Cette fois-ci, le commissaire en charge du dossier se dit décidé « à faire le maximum pour retrouver cette personne ». Il consent à dire quelques mots à Mediapart : « Nous prenons l’affaire au sérieux. C’est très grave. Une plainte a été déposée, l’enquête est en cours. C’est la première fois que j’entends parler de telles agressions à l’acide. Il semble que ce soit le fait d’une personne isolée. Nous avons des pistes pour la retrouver. »

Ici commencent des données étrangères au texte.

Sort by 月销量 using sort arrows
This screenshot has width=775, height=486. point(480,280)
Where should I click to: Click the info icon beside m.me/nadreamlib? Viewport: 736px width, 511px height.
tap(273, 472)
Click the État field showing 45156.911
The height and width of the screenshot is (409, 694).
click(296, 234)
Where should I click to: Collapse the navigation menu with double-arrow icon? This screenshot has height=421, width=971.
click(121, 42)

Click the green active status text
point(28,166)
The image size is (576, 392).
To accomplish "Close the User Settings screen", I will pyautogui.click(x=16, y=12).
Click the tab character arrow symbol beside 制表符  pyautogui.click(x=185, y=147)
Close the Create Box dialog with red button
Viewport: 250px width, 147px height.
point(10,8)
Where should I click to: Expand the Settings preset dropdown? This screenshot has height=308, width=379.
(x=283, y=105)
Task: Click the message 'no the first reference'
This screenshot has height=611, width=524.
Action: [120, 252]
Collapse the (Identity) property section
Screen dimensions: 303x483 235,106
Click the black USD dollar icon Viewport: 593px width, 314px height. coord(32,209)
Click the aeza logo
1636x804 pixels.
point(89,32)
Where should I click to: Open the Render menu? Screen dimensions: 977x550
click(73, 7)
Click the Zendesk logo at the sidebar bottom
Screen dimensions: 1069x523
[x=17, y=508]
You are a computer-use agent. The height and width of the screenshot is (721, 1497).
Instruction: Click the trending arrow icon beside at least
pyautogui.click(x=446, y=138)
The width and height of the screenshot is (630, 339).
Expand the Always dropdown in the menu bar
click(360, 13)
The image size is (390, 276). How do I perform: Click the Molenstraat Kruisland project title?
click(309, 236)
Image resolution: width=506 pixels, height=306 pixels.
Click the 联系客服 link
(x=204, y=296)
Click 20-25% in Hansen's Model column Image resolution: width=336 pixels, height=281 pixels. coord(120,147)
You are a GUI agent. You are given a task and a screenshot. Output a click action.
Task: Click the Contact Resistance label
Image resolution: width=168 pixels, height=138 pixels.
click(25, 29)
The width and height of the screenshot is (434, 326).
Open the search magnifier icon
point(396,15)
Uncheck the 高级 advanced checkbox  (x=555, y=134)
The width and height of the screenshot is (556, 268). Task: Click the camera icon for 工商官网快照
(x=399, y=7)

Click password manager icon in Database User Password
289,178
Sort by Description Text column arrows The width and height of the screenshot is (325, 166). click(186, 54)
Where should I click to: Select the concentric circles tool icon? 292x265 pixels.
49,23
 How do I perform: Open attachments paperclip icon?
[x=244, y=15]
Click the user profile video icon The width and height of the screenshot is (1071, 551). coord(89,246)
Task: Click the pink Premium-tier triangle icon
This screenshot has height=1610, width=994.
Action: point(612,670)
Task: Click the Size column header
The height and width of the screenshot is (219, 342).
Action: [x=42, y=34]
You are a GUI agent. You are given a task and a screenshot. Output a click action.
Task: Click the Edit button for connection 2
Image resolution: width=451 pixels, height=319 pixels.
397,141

Actuellement, entre 5 et 10 personnes sans abri campent dans le périmètre de la place de la République. C’est un peu moins qu’il y a quelques mois. Des nuits d’hôtels leur sont proposées pour des durées un peu plus longues que précédemment. Certaines sont retournées en Roumanie. L’indifférence à leur sort va croissant. « Des passants étaient présents le soir de l’attaque à l’acide, mais aucun n’a réagi ni demandé ce qui se passait », indique Léo Larbi. Huit jours plus tard, alors qu’il allait prendre des nouvelles du couple, dont le mari est malvoyant, une femme a éprouvé le besoin de prévenir le bénévole qu’il n’était pas souhaitable de leur venir en aide car l’homme agressé avait regardé avec insistance le sac à main d’une dame.